> [Problem to work on]: Show every line of the listing that contains the string "dimensions".

> [The data]:
====
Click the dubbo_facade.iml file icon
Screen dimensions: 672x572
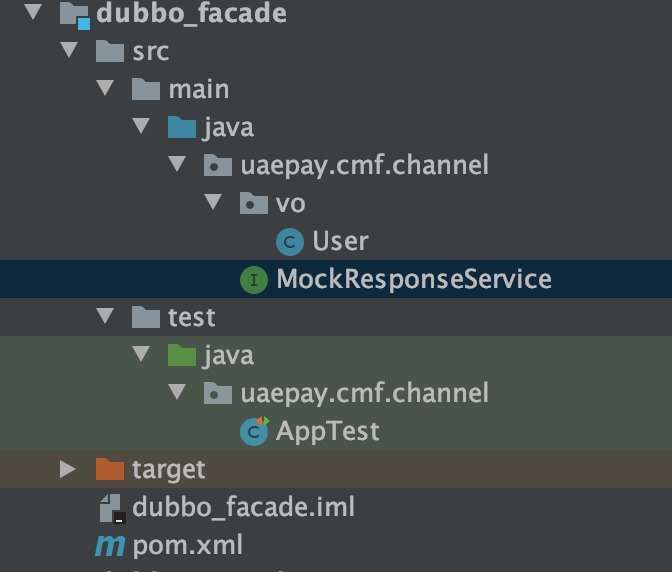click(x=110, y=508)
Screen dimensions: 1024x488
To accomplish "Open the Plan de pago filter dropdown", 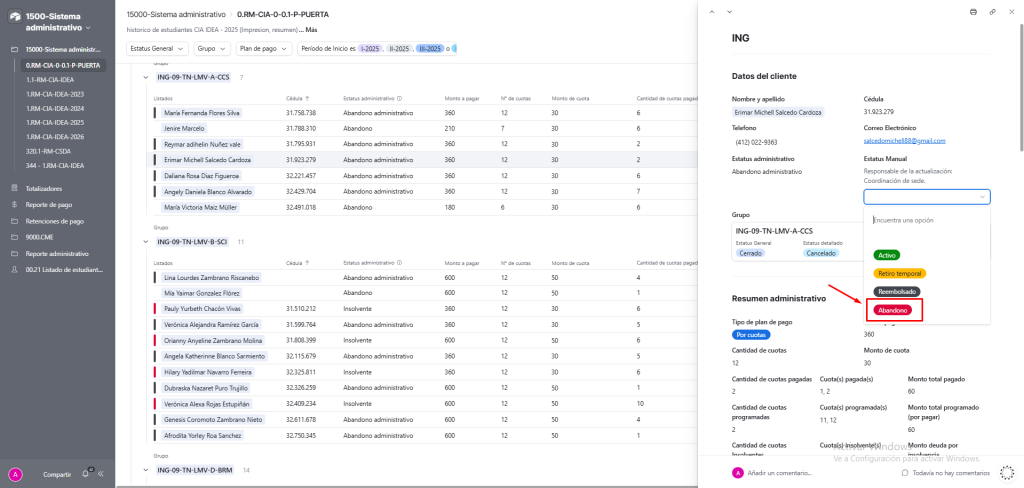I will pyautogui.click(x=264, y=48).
====
> [The solution]:
Screen dimensions: 672x572
Screen dimensions: 1024x488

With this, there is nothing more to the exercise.